| OBJECTIVE |
Return the lines below word for word, with nothing changed or left out.

| INPUT DATA |
+++++

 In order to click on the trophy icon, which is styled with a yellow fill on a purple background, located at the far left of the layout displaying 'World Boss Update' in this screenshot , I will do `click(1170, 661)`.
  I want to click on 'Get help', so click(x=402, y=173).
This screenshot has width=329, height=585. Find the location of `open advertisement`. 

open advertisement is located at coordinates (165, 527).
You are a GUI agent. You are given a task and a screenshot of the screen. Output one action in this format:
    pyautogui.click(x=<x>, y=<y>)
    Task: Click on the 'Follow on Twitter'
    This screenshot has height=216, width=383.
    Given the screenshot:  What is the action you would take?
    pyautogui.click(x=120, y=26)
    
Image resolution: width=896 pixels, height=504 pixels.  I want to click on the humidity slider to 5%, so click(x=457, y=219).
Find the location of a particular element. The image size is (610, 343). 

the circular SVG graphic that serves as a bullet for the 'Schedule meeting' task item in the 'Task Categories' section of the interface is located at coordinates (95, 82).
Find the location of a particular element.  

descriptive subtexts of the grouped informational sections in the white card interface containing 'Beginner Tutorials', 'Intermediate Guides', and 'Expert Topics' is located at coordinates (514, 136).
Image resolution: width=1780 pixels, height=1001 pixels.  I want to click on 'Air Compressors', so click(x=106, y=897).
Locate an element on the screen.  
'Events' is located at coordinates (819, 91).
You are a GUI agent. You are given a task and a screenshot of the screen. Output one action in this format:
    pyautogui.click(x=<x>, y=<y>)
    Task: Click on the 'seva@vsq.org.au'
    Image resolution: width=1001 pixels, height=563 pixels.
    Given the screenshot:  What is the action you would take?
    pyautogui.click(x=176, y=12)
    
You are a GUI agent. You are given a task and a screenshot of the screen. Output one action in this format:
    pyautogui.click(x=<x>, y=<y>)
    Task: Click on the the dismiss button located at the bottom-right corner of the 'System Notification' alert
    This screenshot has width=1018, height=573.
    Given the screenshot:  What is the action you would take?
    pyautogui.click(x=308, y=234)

+++++

| EXERCISE RESPONSE |
 In order to click on the trophy icon, which is styled with a yellow fill on a purple background, located at the far left of the layout displaying 'World Boss Update' in this screenshot , I will do `click(1170, 661)`.
  I want to click on 'Get help', so click(x=402, y=173).
This screenshot has width=329, height=585. Find the location of `open advertisement`. 

open advertisement is located at coordinates (165, 527).
You are a GUI agent. You are given a task and a screenshot of the screen. Output one action in this format:
    pyautogui.click(x=<x>, y=<y>)
    Task: Click on the 'Follow on Twitter'
    This screenshot has height=216, width=383.
    Given the screenshot:  What is the action you would take?
    pyautogui.click(x=120, y=26)
    
Image resolution: width=896 pixels, height=504 pixels.  I want to click on the humidity slider to 5%, so click(x=457, y=219).
Find the location of a particular element. The image size is (610, 343). 

the circular SVG graphic that serves as a bullet for the 'Schedule meeting' task item in the 'Task Categories' section of the interface is located at coordinates (95, 82).
Find the location of a particular element.  

descriptive subtexts of the grouped informational sections in the white card interface containing 'Beginner Tutorials', 'Intermediate Guides', and 'Expert Topics' is located at coordinates (514, 136).
Image resolution: width=1780 pixels, height=1001 pixels.  I want to click on 'Air Compressors', so click(x=106, y=897).
Locate an element on the screen.  
'Events' is located at coordinates (819, 91).
You are a GUI agent. You are given a task and a screenshot of the screen. Output one action in this format:
    pyautogui.click(x=<x>, y=<y>)
    Task: Click on the 'seva@vsq.org.au'
    Image resolution: width=1001 pixels, height=563 pixels.
    Given the screenshot:  What is the action you would take?
    pyautogui.click(x=176, y=12)
    
You are a GUI agent. You are given a task and a screenshot of the screen. Output one action in this format:
    pyautogui.click(x=<x>, y=<y>)
    Task: Click on the the dismiss button located at the bottom-right corner of the 'System Notification' alert
    This screenshot has width=1018, height=573.
    Given the screenshot:  What is the action you would take?
    pyautogui.click(x=308, y=234)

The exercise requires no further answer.